In contrast, Saffer's judicially created fee-shifting was not based on a legislative policy of attracting competent counsel to vindicate express legislative or congressional policy. Nor was it based on a statutory entitlement to a "reasonable fee" that might justify application of a multiplier in furtherance of legislative goals of ensuring access to the courts. Instead, the Saffer Court determined that an award of legal fees and expenses incurred by the prevailing plaintiff in a common law legal malpractice action was a necessary component of damages in order to make the plaintiff whole. In re Niles, supra, 176 N.J. at 297 (citing Packard-Bamberger, supra, 167 N.J. at 443); Saffer v. Willoughby, supra, 143 N.J. at 271-72.


The enhancement of a legal fee award sought by the Knolls would go well beyond Saffer's rationale of making legal malpractice plaintiffs whole, and would implicate important public policy questions such as, whether fee enhancements are really necessary and appropriate to attract competent counsel to undertake the prosecution of legal malpractice claims. In this regard, it is also worth noting that the Knolls' attorney did not take this case on a contingency basis. Such far-reaching public policy decisions, which could presumably impact on the terms and rates of malpractice insurance coverage in this state, are better left to the Supreme Court. See Van Natta Mechanical Corp. v. DiStaulo, 277 N.J. Super. 175, 186 (App. Div. 1994) (declarations about extending New Jersey's public policy are "better left to the Supreme Court").


In the final analysis, the constitutional authority for the fee-shifting authorized by Saffer is derived from the Supreme Court's rule-making authority. A decision to expand Saffer by granting enhancements of attorney's fee awards in legal malpractice cases would exceed the authority of this court.
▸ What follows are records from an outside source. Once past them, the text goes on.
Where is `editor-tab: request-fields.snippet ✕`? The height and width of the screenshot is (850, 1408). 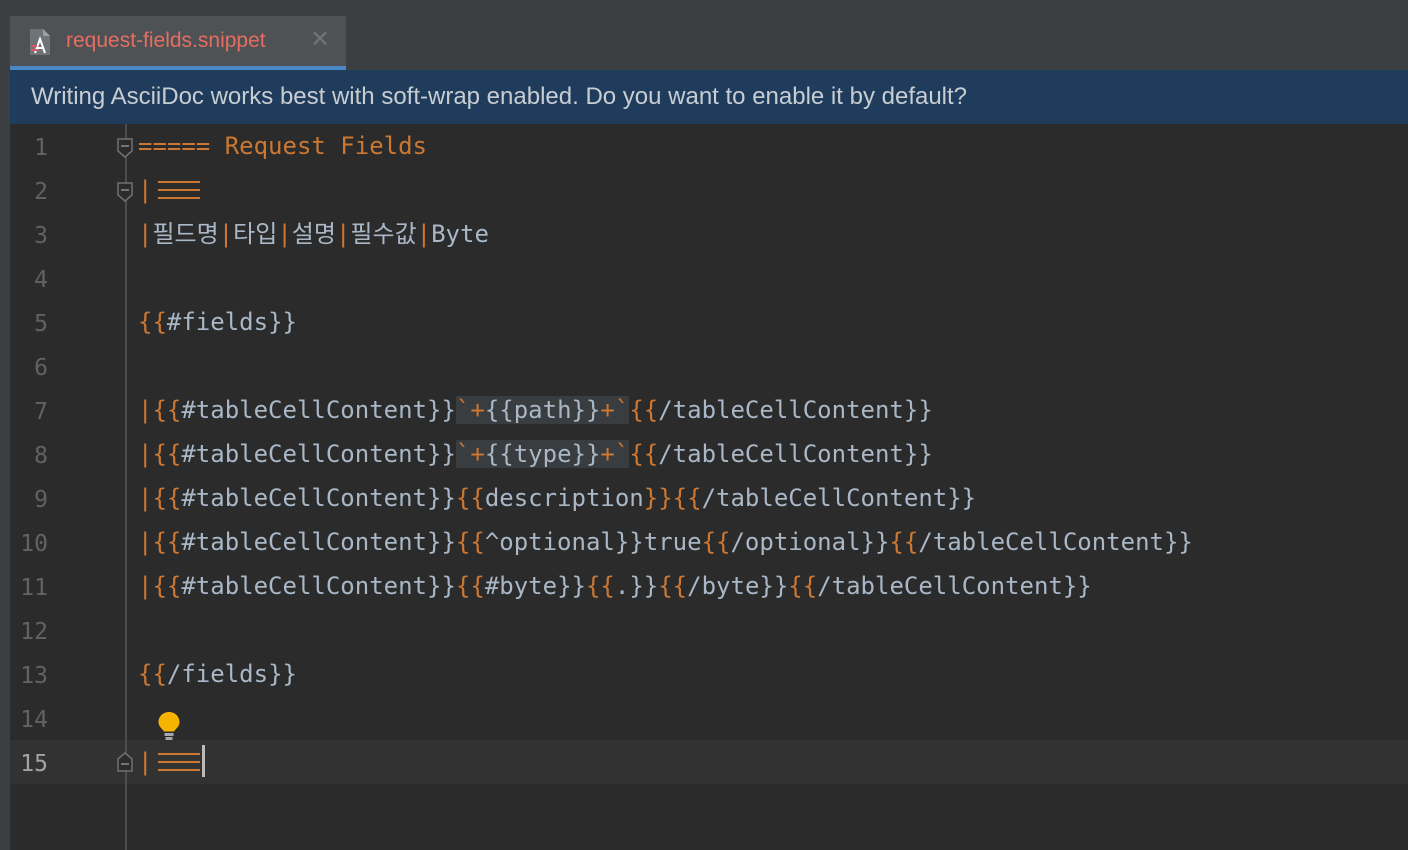
editor-tab: request-fields.snippet ✕ is located at coordinates (178, 43).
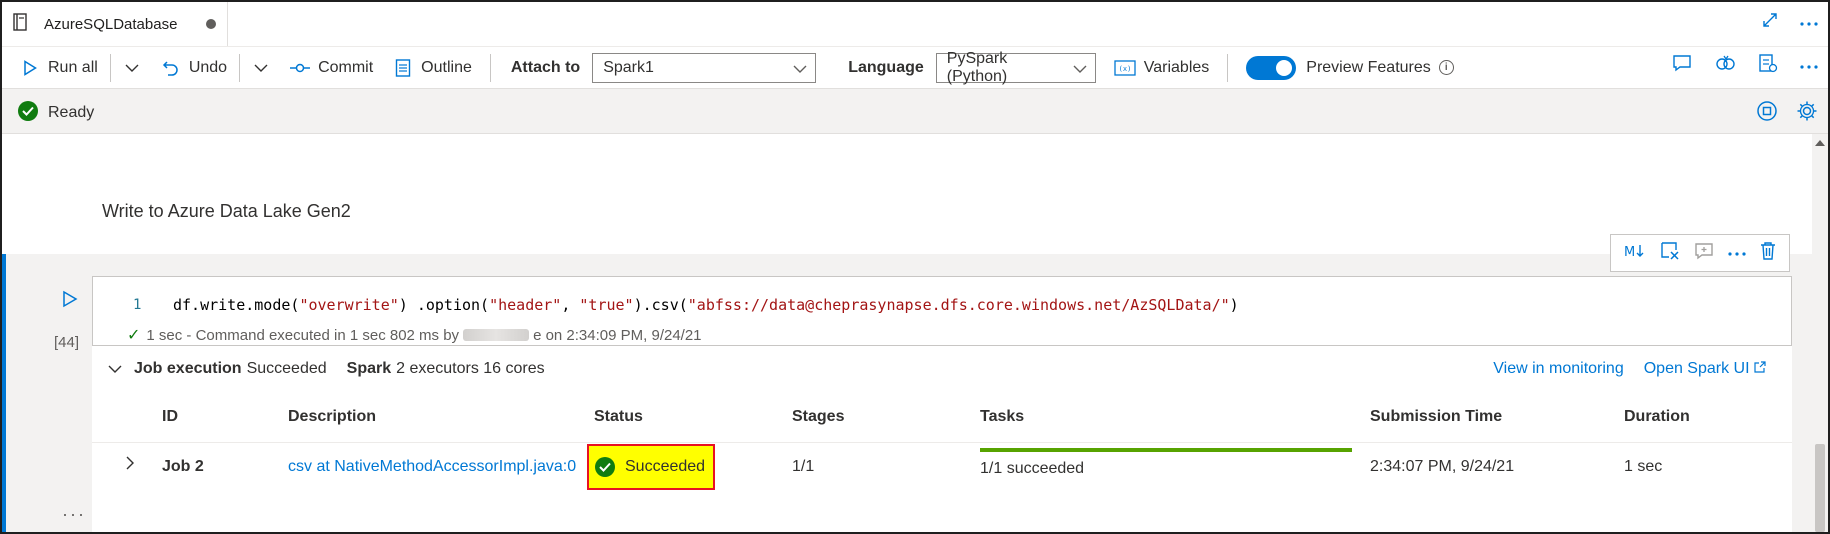 The height and width of the screenshot is (534, 1830). What do you see at coordinates (818, 416) in the screenshot?
I see `column-header-stages: Stages` at bounding box center [818, 416].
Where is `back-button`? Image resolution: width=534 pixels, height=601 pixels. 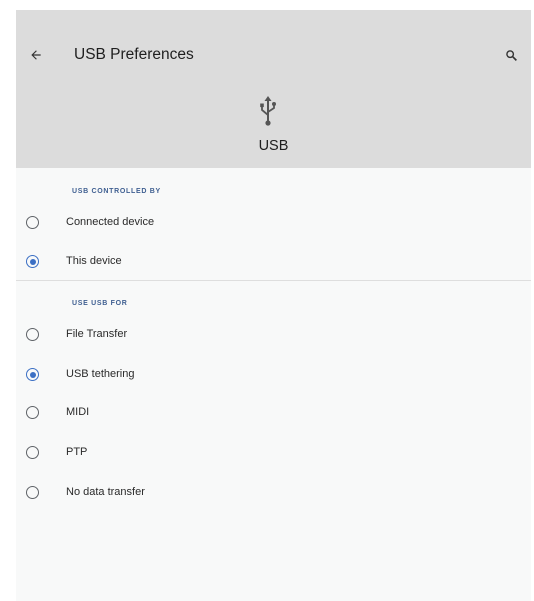
back-button is located at coordinates (36, 55).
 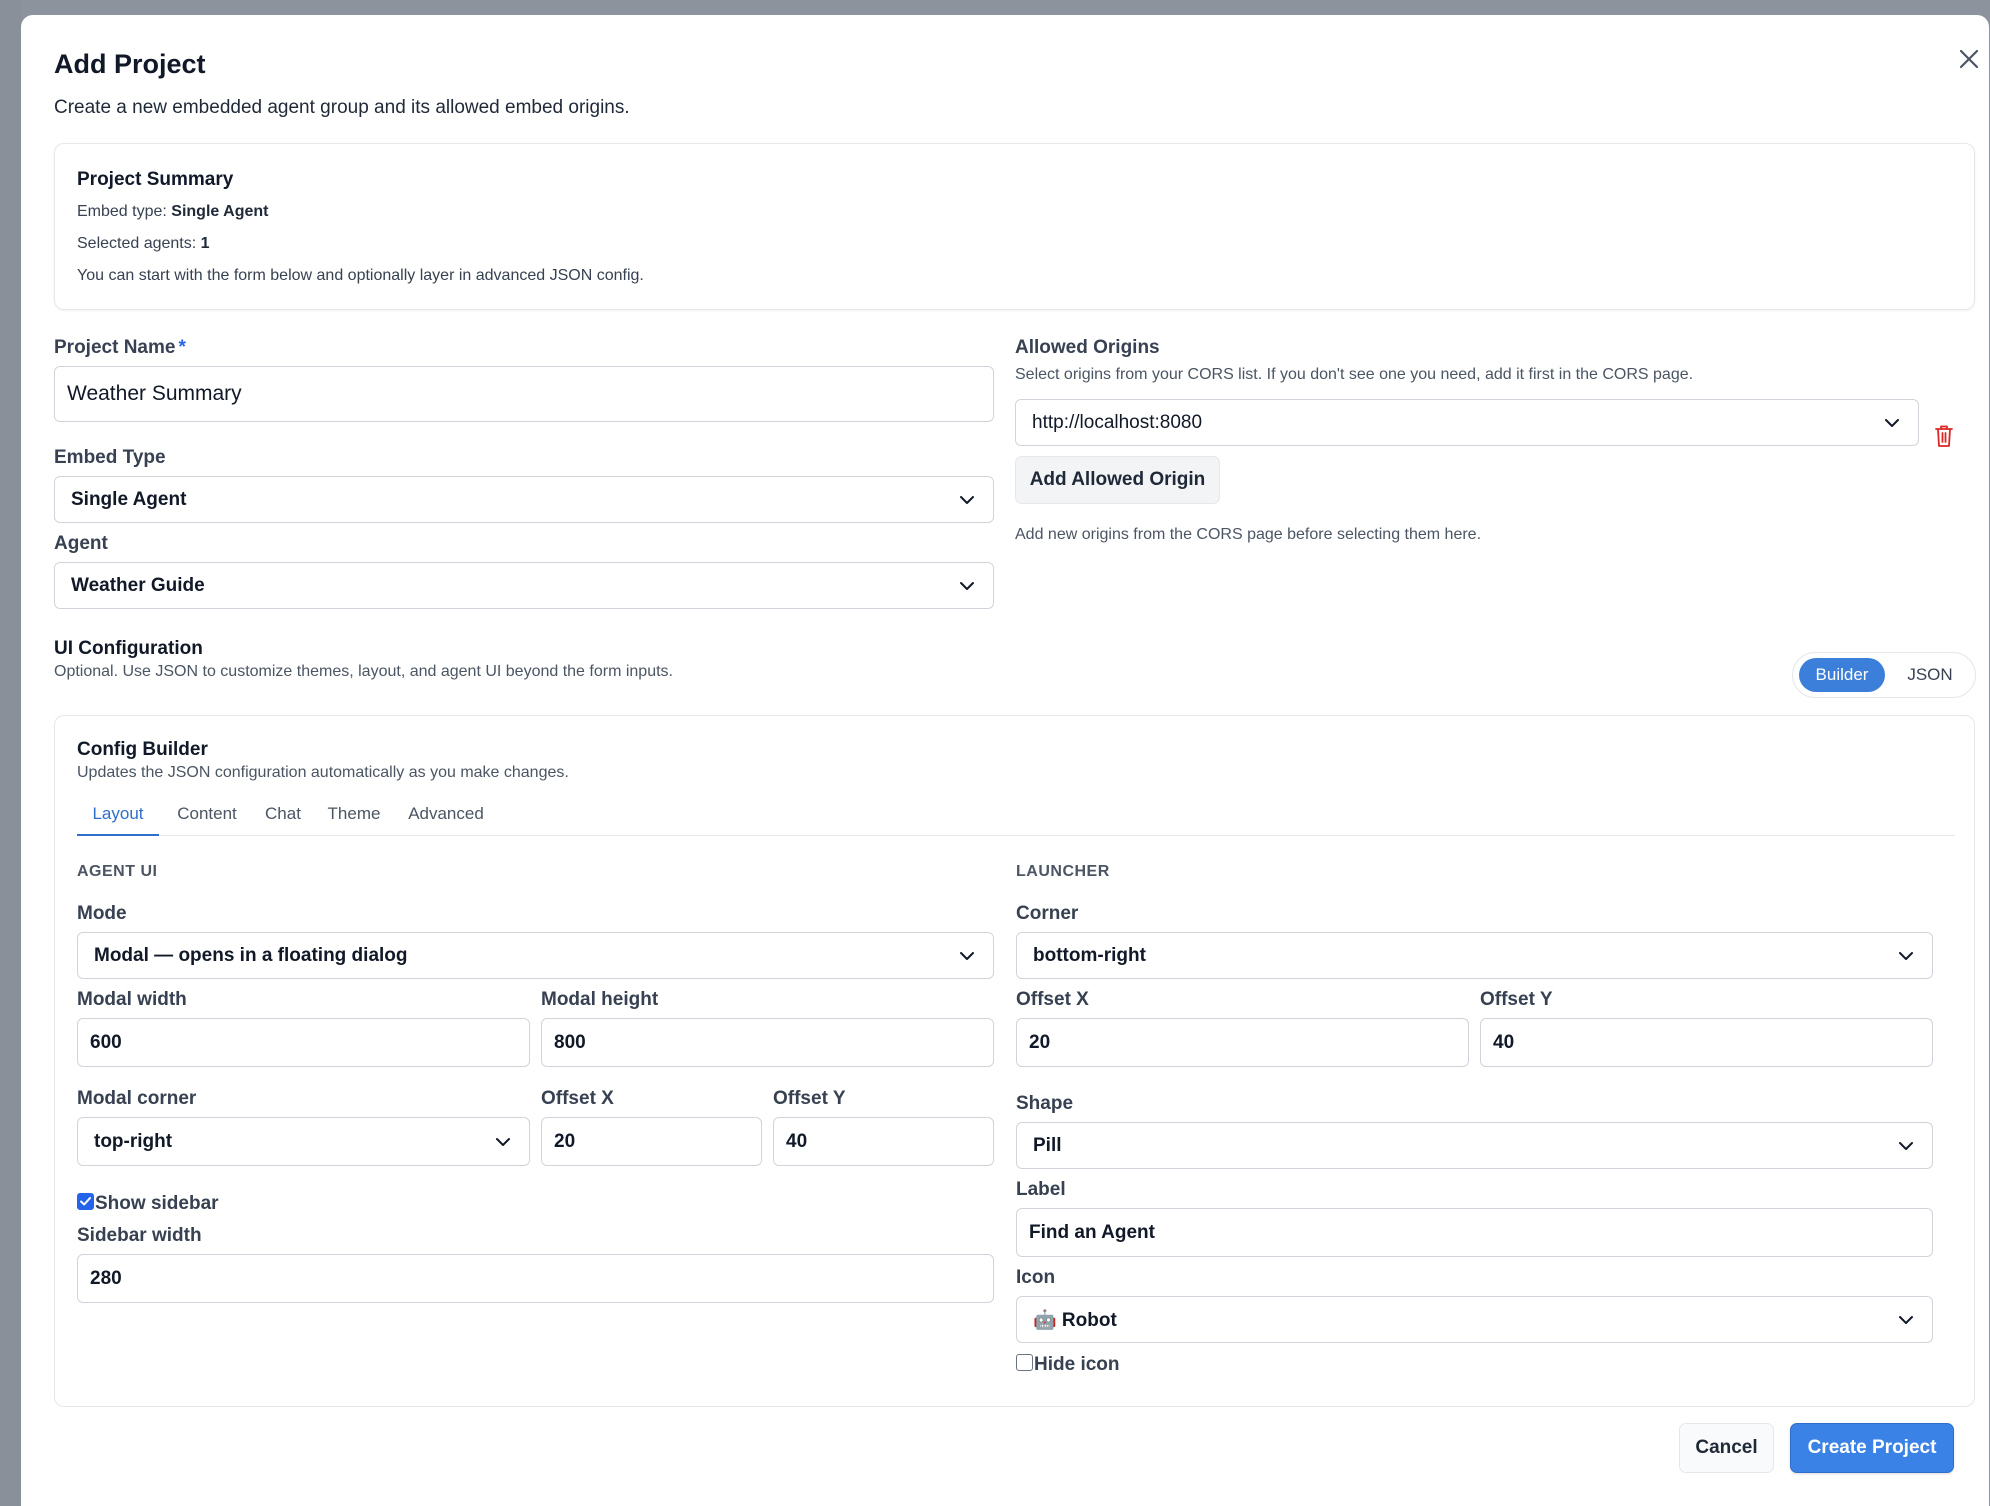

See Farnkopf, supra, 363 N.J. Super. at 396 (rejecting argument that counsel fees could be shifted to Salem County Office on Aging and declining to expand fee-shifting principles of Niles and Lash on ground that only Supreme Court possesses necessary constitutional rule-making authority to do so).


We, therefore, reject the Knolls' contention that the trial judge erred in denying their motion for a fee enhancement.


Except to remand to amend paragraph four of the judgment entered on August 1, 2002 to reflect a judgment against defendant Louis V. Chapman and third-party defendant Feinman & Chapman in the amount of $124,537.68 for which they shall be jointly and severally liable and to amend further paragraph five to enter final judgment in favor of the Knolls and against defendant Louis V. Chapman and third-party defendant Feinman & Chapman P.A., jointly and severally, nunc pro tunc as of October 29, 2001, in the total sum of $132,132.13 which is the sum of $124,537.68 plus the $7594.45 judgment entered on December 4, 2001, the judgment is otherwise affirmed on both the direct and cross-appeals.